In 1978, Semerod got the opportunity to travel to the Sculps Hill camp to watch Ali train.

“I remember talking to him about how he met The Beatles, and I saw Kris Kristofferson there,” Semerod said.

During a visit to the camp on March 24, 1978, the boxer demonstrated his skills as a magician and called on Semerod to assist.

“I was sitting on the ring with him. He would pull ribbons out of my ears, that type of stuff,” he said.

Photographers snapped pictures. A week later, Semerod saw one in an issue of Sports Illustrated.

“It was amazing to me that the photo taken that Friday would be in the magazine and on the newsstand less than a week later,” Semerod said.

A local celebrity who had the honor of meeting Ali at the training camp in the 1970s is Pat Garrett, Strausstown, Berks County, singer, songwriter and entrepreneur who owns the Pat Garrett Amphitheater and Sickafus Sheepskin, both in Bethel, Berks County.

“It was in the ’70s sometime. I was up there to watch him train. He came down to the sheepskin shop a couple of times. He was very nice, you know. When I first reached out to shake hands with him, I thought ‘this is going to be a bear handshake.’ But it was very gentle. And I thought, I guess he doesn’t have to prove anything. He was very cool,” Garrett said Saturday.

The camp’s future

In 1990, Crouse had the opportunity to visit the camp to introduce his children, Brian and Jason, to the legendary boxer.

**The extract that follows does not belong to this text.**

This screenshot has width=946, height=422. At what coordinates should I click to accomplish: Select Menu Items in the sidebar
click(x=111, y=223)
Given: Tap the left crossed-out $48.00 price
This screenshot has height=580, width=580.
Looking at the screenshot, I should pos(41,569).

“He was a kind, generous and humourous man. He was a neat guy to be around and listen to. He used to give different tours of his cabins at the camp and he’d say, ‘When I turn the lights off in my cabin, I’m so fast I’d be in bed before the room gets dark,’ ” Crouse said.

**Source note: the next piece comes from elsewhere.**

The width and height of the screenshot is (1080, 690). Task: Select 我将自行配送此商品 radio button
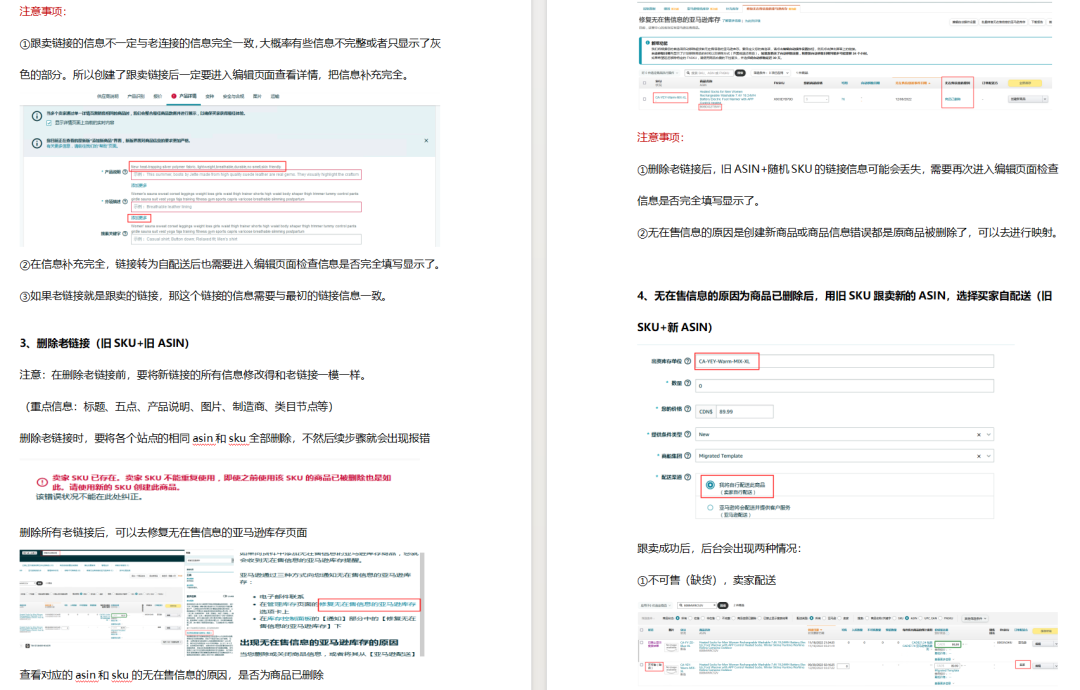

Crouse is the president of Deer Lake Borough Council.

In 1991, Ali again visited the camp and announced plans to convert the property into a Muslim retreat and summer camp for underprivileged children. But the plan did not come to fruition, according to The Republican-Herald archives.

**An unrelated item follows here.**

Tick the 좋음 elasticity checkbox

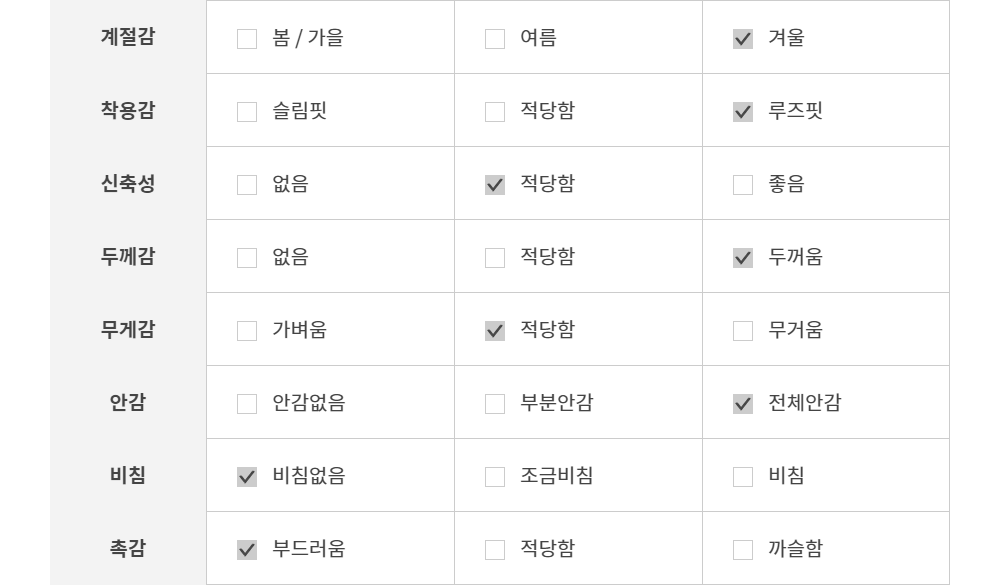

Ali and his family owned the property from June 7, 1972, until July 21, 1997, according to the online Schuylkill Parcel Locator.

In 1997, Ali sold the camp to George A. Dillman, Reading, a renowned karate expert, for $100,000. For a time, Dillman turned it into a bed and breakfast.

Dillman, originally from Schuylkill Haven, worked out at the camp with Ali from 1972 to 1975. Dillman could not be reached for comment Saturday.

But his son, Allen Dillman, 51, traveled out to the former training camp Saturday and opened the main cabins for visitors who came out to pay respects.

“He never kept it open as a bed and breakfast because he got so busy teaching martial arts around the world,” Allen Dillman said of his father.

But George Dillman hosts martial arts camps there from time to time, his son said.

The “roughly 5.8-acre property” has been on the market for “five or 10 years,” Allen Dillman said.

“I’m looking for investors. I’m looking for someone to help me buy it. It’s going for $495,000. The price used to be higher, and they started lowering it with the economy going bad. I want to buy it and reopen it and restore it and turn it into a bed and breakfast,” Allen Dillman said.

The gym at the camp features a collection of Ali memorabilia, including framed photos of celebrities with Ali.

“Here’s Howard Cosell. Over there you’ll see The Jackson 5 down there on the wall. And if anybody doesn’t know it, if you look in the office you’ll see Ali’s desk and his original typewriter in there,” Allen Dillman said as he gave tours.

Also inside the gym is a 1998 mural by the late David W. Naydock, Pottsville, of Ali in the ring.

In July 1997, according to an article published in The Republican-Herald at the time, the camp included 18 log buildings: six homes, eight one-room cabins, a chapel, the gym, a five-horse barn and a hay storage barn.

Allen Dillman and Snowell said they are looking into the possibility of holding a memorial service for Ali at the camp in the near future.